Fifty-something years after Waylon Jennings, Willie Nelson, Billy Joe Shaver, Tompall Glaser Jerry Jeff Walker and a whole host of others set up the framework for outlaw country, the movement is alive and well in a new batch of free-thinking, system-bucking alt-country greats.
Most of the living original outlaws have moved into legacy status, but a few, such as Steve Earle, are still working touring artists.
Joining them is a younger set consisting of Margo Price, Elizabeth Cook, Jason Isbell, Sturgill Simpson and a slew of others often pointed to as heirs of the outlaw movement.
Read More: 30 Songs That Define the Outlaw Country Movement
But what’s changed about outlaw country today? What does an outlaw country singer sing about? Has the rebellion itself changed since the ’70s? Has the status quo changed?
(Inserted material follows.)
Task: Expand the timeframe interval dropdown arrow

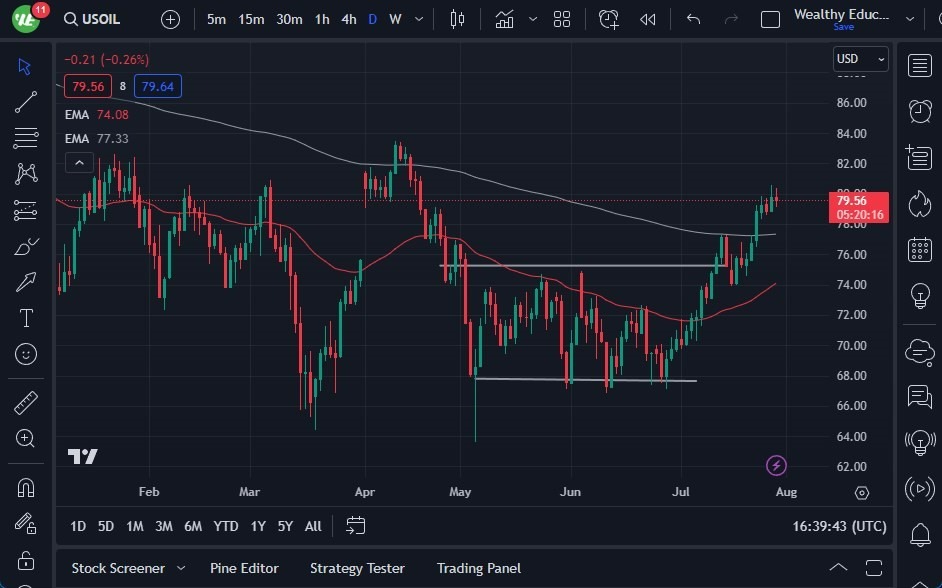Action: 418,19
And are these outlaws pushing back solely against the artistic confines of mainstream country music, or something bigger?
Well…it depends on who you ask.
I spoke to three working artists from three different touch points and eras of the subgenre — Dale Watson, Ray Wylie Hubbard and Cross Canadian Ragweed’s Cody Canada.
Each defined outlaw country as a form of independence: An artist’s side-stepping of Nashville’s old guard in order to make their music, their way. All three have deep ties to Texas and the Austin outlaw scene that’s been a hotbed over the past half century.
Is Outlaw Country About Flying the Flag For Roots Music, Or Pushing the Genre Somewhere New?
Most people, when they think about outlaw country, think about that first wave of artists in the ’70s. That musical style is ingrained in most of the subgenre’s heirs.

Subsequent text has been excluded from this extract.